(Stored records)
= Beginning of Section =

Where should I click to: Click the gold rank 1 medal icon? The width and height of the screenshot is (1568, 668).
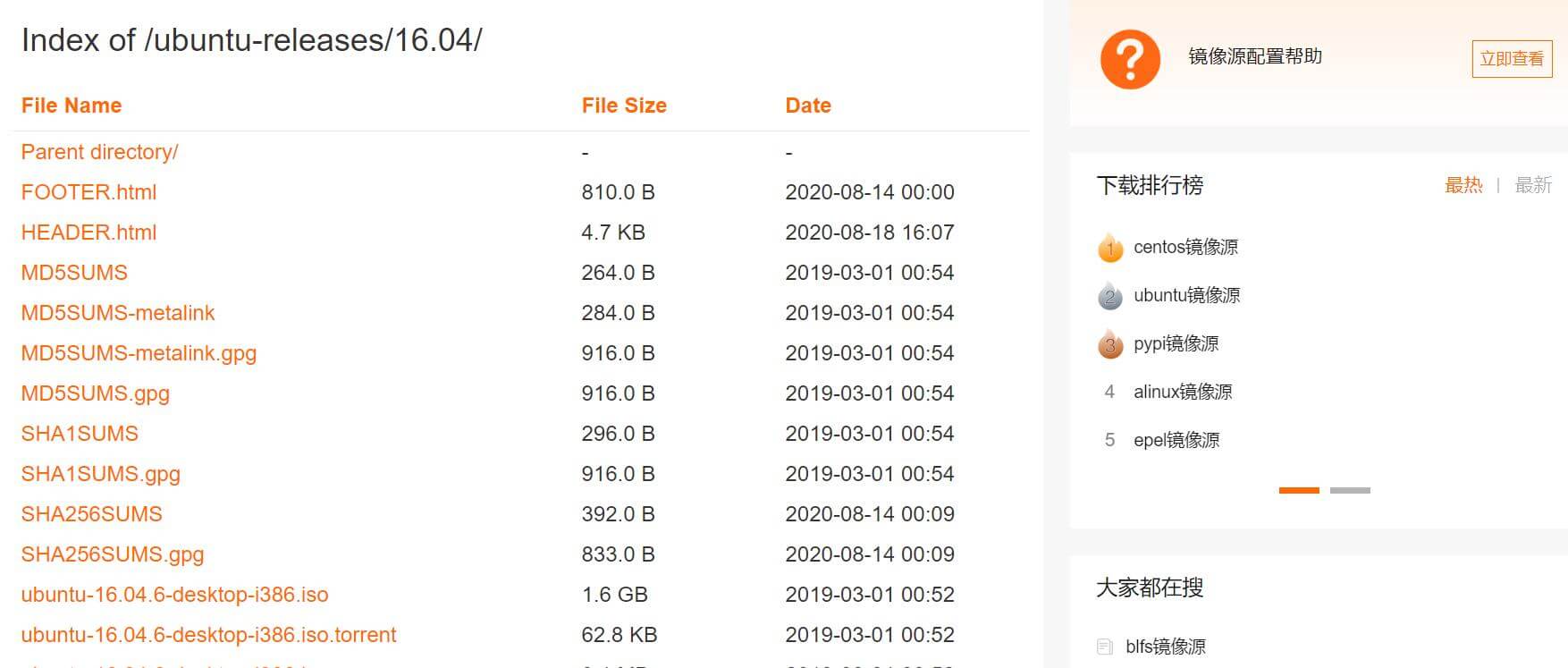(1109, 248)
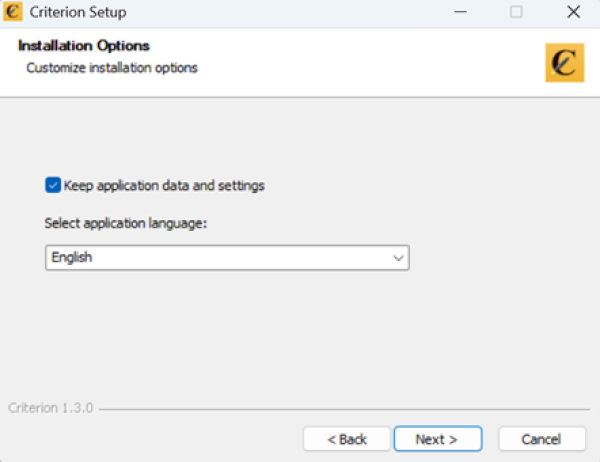Click the "Select application language:" label
Viewport: 600px width, 462px height.
click(x=125, y=223)
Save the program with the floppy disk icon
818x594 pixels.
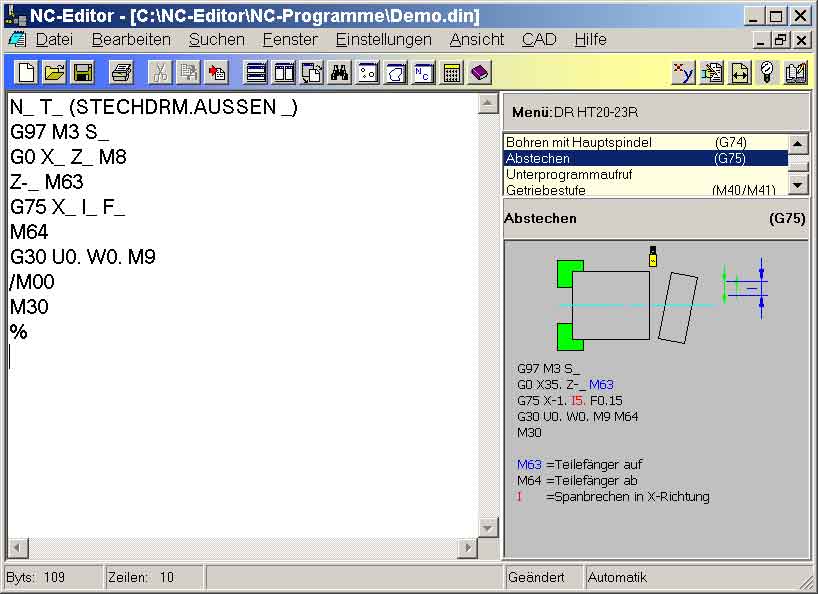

= End of Section =

§ Task objective
The records above are to be repeated exactly, with the pictures left out.

§ Finished exercise
Where should I click to: Click the gold rank 1 medal icon? The width and height of the screenshot is (1568, 668).
(1109, 248)
Click the "Select application language:" label
Viewport: 600px width, 462px height.
click(x=125, y=223)
Save the program with the floppy disk icon
818x594 pixels.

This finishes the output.